Buoyed by a post-Covid recovery at the beginning of the year, growth reached 0.3% in the second quarter of 2022. However, it has lost momentum as consumer confidence has declined, influenced by inflation and soaring energy prices. In addition, the labor market remains highly stretched, with a very low unemployment rate and staff shortages in some sectors. In real terms, i.e. adjusted for inflation, Swiss GDP growth is projected to be 0.6% in 2023, before picking up again in 2024 to reach 1.4%.
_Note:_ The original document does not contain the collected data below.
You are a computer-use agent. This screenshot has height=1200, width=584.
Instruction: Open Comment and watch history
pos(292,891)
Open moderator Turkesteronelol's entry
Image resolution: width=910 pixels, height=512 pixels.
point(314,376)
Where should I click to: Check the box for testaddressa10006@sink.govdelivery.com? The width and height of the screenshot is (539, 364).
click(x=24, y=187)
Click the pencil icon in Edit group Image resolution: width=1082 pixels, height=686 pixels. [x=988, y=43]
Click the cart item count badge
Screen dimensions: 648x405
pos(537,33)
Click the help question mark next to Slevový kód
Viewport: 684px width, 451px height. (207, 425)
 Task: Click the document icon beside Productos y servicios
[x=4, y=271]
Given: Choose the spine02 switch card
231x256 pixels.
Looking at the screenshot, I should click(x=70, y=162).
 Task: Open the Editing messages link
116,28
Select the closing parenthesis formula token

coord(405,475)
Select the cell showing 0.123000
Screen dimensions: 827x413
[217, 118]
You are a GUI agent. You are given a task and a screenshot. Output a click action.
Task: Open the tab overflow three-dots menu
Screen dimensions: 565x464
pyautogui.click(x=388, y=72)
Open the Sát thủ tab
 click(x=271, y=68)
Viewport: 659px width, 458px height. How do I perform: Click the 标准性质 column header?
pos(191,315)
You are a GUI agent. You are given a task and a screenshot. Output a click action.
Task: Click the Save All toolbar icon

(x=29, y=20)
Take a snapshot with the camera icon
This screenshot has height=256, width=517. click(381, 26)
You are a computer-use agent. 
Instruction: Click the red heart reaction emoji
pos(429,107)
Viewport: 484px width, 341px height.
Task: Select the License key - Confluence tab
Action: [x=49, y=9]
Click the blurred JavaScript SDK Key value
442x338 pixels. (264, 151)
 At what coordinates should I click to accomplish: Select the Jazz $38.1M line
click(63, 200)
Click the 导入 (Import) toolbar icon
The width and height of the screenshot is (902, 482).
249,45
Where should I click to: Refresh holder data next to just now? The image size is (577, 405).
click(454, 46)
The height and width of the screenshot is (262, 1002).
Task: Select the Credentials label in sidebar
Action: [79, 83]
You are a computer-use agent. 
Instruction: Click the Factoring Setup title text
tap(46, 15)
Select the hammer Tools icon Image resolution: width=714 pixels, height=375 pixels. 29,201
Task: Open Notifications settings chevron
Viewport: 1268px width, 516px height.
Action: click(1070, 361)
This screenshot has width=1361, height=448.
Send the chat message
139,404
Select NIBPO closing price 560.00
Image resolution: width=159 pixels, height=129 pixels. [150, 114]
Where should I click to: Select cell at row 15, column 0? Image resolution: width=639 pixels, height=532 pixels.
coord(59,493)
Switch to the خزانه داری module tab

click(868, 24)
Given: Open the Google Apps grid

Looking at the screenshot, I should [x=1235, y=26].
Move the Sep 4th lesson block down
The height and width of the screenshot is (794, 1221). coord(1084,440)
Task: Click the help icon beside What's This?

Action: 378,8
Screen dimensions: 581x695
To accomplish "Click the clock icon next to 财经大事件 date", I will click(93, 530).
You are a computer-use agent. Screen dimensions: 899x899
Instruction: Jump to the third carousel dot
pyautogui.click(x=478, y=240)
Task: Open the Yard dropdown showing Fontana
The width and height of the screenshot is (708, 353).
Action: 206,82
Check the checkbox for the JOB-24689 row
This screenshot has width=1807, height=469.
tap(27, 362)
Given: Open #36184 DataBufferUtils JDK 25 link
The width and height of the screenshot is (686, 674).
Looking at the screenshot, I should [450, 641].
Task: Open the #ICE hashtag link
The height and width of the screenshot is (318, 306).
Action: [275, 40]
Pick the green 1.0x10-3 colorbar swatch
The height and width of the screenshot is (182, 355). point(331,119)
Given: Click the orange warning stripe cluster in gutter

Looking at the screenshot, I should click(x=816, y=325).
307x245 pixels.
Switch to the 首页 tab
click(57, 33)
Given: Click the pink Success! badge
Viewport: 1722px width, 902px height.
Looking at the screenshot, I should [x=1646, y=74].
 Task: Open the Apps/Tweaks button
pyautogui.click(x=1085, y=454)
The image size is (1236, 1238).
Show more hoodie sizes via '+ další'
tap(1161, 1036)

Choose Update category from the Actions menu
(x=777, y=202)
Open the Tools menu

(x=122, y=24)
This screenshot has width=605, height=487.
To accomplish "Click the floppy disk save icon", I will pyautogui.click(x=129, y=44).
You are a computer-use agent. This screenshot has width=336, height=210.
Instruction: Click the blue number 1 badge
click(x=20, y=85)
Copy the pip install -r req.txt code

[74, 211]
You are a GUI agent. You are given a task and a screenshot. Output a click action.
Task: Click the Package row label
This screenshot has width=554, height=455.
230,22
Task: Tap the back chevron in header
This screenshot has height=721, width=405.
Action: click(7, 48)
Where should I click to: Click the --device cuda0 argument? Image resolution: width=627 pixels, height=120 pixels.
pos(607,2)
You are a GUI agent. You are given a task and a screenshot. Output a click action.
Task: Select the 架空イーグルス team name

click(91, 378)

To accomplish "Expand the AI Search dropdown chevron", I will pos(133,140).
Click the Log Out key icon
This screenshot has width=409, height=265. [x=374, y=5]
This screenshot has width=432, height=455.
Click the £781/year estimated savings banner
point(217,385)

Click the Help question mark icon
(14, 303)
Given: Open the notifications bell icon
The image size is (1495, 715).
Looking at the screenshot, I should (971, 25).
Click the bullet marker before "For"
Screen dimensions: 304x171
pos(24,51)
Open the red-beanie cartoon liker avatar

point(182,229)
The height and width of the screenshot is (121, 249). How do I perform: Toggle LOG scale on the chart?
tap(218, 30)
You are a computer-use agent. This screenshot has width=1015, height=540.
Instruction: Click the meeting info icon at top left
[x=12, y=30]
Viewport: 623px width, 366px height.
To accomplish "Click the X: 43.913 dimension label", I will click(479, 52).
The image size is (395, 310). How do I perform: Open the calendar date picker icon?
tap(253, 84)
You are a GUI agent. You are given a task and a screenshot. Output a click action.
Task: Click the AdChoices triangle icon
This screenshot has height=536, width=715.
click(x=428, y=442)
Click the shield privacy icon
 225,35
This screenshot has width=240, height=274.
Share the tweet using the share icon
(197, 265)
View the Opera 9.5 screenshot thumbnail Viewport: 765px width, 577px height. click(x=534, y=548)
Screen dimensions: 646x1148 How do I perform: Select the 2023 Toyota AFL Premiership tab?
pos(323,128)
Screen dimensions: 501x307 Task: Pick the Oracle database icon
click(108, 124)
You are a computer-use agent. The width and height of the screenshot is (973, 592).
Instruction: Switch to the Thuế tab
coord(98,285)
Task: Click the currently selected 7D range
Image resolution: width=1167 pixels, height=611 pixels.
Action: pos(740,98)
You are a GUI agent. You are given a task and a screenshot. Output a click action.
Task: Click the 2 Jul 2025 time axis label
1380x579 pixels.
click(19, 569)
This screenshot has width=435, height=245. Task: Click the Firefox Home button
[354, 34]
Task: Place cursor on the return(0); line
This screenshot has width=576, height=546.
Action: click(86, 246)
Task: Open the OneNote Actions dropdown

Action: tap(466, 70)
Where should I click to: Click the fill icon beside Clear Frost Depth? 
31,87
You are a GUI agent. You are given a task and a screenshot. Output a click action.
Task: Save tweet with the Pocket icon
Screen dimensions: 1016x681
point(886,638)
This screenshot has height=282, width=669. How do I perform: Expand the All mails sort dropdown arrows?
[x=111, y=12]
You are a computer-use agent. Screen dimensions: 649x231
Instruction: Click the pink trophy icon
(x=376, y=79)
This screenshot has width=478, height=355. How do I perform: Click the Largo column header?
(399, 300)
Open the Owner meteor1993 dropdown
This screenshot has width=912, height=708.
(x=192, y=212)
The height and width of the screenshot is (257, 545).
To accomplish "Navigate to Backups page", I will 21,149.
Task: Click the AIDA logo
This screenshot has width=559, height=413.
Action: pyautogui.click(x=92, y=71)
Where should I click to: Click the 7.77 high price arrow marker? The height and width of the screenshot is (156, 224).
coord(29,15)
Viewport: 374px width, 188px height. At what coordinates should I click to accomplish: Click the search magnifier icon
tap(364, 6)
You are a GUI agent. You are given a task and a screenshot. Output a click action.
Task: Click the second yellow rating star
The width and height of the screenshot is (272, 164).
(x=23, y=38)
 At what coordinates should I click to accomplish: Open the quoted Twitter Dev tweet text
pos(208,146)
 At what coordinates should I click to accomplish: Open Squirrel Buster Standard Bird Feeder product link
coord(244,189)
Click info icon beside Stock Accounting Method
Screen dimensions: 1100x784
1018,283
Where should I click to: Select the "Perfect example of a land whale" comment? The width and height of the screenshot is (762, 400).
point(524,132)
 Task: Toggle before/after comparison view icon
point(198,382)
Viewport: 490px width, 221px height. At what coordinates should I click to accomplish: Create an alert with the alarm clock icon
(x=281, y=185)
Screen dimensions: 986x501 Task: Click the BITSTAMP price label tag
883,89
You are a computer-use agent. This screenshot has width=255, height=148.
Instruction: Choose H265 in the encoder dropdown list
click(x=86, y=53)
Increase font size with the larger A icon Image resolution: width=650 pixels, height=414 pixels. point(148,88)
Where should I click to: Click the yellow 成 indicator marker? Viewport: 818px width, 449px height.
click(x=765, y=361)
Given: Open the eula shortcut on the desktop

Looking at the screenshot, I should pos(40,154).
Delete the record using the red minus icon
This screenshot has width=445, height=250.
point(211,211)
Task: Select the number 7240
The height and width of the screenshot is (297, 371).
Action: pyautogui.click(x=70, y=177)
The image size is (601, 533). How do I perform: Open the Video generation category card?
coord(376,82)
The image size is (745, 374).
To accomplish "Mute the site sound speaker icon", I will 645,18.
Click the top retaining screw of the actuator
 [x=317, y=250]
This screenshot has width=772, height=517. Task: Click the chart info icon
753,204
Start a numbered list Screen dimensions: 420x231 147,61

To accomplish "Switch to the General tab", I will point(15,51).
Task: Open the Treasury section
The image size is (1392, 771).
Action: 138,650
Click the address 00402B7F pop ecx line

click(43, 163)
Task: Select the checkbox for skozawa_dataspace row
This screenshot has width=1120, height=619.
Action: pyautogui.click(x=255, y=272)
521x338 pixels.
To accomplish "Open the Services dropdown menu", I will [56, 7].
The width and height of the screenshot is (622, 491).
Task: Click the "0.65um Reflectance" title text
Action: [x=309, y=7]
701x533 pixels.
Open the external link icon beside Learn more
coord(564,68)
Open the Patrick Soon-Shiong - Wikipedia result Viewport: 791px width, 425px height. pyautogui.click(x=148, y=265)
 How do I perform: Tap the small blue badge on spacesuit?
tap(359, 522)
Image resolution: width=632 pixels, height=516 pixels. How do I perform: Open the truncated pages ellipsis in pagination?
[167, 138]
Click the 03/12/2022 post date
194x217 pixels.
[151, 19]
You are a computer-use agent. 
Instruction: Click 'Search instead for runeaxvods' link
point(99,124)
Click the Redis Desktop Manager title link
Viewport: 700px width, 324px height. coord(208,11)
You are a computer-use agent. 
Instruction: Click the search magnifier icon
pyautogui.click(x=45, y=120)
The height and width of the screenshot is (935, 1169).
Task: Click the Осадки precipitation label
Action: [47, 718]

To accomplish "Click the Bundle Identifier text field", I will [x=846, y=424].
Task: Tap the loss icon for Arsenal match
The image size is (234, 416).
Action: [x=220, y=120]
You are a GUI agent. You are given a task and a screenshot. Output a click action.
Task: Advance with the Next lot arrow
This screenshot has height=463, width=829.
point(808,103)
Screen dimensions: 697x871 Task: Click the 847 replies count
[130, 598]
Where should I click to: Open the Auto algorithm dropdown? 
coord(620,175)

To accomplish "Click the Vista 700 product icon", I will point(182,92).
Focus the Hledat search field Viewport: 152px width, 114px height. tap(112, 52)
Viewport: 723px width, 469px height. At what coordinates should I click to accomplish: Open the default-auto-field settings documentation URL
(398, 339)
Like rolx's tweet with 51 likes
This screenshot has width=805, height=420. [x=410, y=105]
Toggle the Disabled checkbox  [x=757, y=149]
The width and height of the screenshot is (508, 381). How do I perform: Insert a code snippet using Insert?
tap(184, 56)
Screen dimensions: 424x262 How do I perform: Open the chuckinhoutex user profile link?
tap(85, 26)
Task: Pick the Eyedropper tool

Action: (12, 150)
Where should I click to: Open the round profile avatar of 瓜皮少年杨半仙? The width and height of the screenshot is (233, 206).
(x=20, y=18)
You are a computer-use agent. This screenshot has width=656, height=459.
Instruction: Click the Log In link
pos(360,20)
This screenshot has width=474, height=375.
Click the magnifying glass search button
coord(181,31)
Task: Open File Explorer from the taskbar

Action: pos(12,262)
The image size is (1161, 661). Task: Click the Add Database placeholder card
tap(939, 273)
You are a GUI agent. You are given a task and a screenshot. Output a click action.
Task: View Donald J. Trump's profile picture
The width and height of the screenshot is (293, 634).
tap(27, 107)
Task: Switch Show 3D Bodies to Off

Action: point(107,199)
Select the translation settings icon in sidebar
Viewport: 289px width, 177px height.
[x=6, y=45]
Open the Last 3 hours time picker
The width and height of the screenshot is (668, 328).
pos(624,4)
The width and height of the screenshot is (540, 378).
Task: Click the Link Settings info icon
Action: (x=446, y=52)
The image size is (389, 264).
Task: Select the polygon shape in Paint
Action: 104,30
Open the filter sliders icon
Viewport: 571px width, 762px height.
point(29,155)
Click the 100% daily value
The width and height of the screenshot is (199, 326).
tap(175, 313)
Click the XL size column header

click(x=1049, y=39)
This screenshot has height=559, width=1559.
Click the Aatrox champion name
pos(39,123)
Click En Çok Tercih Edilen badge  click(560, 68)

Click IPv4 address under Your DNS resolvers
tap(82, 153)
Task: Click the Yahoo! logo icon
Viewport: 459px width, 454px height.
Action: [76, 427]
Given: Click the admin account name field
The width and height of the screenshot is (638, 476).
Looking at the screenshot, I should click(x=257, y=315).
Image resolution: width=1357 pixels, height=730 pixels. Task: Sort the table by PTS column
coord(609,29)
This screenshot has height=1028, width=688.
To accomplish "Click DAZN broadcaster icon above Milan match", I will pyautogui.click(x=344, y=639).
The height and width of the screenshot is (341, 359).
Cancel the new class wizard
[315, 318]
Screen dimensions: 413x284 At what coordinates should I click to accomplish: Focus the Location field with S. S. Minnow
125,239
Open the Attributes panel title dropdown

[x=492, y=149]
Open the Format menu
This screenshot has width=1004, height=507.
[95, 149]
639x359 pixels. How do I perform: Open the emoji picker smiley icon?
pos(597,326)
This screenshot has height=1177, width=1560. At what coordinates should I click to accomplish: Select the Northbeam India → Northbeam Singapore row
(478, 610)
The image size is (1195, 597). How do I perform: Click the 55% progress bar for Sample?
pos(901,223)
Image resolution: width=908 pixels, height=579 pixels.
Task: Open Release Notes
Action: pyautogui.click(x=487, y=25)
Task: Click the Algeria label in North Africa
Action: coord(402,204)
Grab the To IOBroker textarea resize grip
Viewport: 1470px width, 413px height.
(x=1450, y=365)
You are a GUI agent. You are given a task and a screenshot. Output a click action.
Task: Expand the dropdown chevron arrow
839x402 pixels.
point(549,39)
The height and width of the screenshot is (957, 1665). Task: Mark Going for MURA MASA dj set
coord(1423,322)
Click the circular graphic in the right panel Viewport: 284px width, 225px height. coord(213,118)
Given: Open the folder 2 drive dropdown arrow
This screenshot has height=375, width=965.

In October 2022, global inflation reached 3 percent and will remain above the Swiss National Bank's (SNB) target of 2 percent per year in 2023, before normalizing in 2024. Core inflation, calculated without taking into account volatile energy and food prices, remained relatively moderate at 1.8%. In response to inflationary pressures, the institution guarantor of monetary stability raised interest rates by 1.25 percentage points to 0.5 percent between June and September 2022, ending the negative interest rates in place since 2014. The OECD expects interest rates to be raised to 2% in early 2023.

With emergency aid linked to the health crisis coming to an end, the federal budget should be in surplus in 2023 and 2024. To stimulate economic activity, the OECD is also calling on Switzerland to integrate foreign workers – especially Ukrainians – into its labour market quickly, by speeding up the process of recognizing professional qualifications obtained abroad.